Somewhere in his interview type account of his ideas (Sociology Quarterly 93, sage) he throws light on a phenomena which was keeping my mind busy for a while and that is the tendency in Iran to go for more special forms of art and entertainment as if this brings more cultural capital to people and he says 'the process of those instruments [cultural practices] secure profits of distinction for themselves and the rarer these instruments are the greater the profits.' (page 2 the art of standing up to words) and that explains why arts and being special in taste have a big role in present society in Iran where the competition for cultural capital is the most severe and in a sense economic habitus has to lead to cultural otherwise it loses a lot of its value.

Somewhere else he explains why he uses very complex language while being critical of academia of creating a safe haven by a highly specialized discourse they use which keeps none academia out. He says that sociology like some other disciplines (I would add linguistics here) is like talking about the obvious talking about something which goes without saying and that is why sociology has to resort to invented words which are thereby protected, relatively at least, from the naive projection of common sense. (Page 21, the sociologist in question).

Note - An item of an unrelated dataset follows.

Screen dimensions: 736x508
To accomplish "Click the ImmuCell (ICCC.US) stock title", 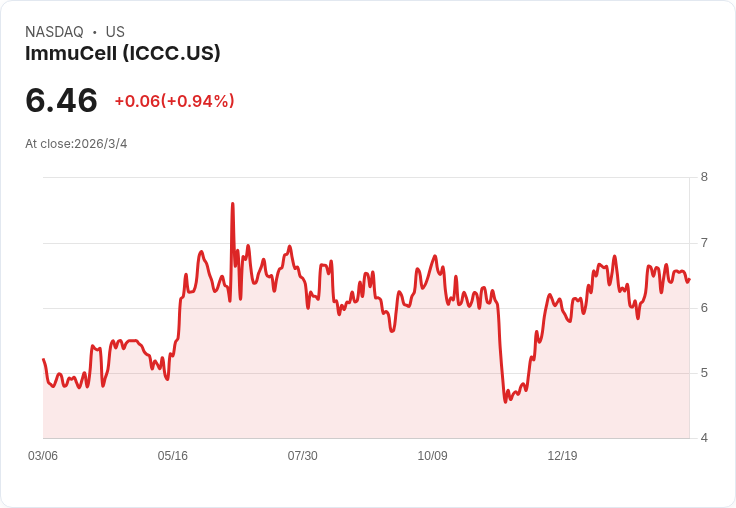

He also talks about opinion polls and questions their validity. He talks about the mechanism by which opinion polls are flawed and that questions are manipulated and a lot of important data is not counted which is interesting but I am more interested in the concept of opinion. How it is formed and whether there is such a thing as independent opinion in the broadest sense.

Bourdieu's account of the society is very deterministic and sad to me. Not that it wants to be deterministic but in the way that it tells you the truth that we can never separate ourselves from the habitus struggle and we are in of way or another playing the game. This in turn makes me philosophically claustrophobic. The struggle to seek enlightment and to be practical is always skewed in favour or practicality. I raised this question that I see a paradox in what we do in academia as long as we cannot separate ourselves from this game we are doing the habitus game and when we are doing that game we cannot talk about enlightment communication or communicative dialogue ( this is exactly what I have had problem with since I came here)

I went to lecture of Dr. Christ May and the same point came up and he confidently said that what you do as a researcher is a project that you do and you need to look at it as an examination, nothing else and you should curb yourself not to go to deeper and deeper level and have to be practical. He went on and gave example of how he has been successful by sticking to the ideology of practicality. I guess it was no coincidence that the word 'sell' was part of his active discourse very much. So his approach toward marketisation of knowledge was that it is ok and indispensable and it would be a waste of time to try and change structure, just learn how to make it through it. I have to agree with this but cannot deny that it does not make me feel good.

In the middle of the class on Bourdieu I suddenly felt inundated with the fact that I have never been instrumental and that has cost me a lot in life. I admit that Bourdieu makes me sad in his explicitly showing the blatant truth on where we stand and what we can and cannot do.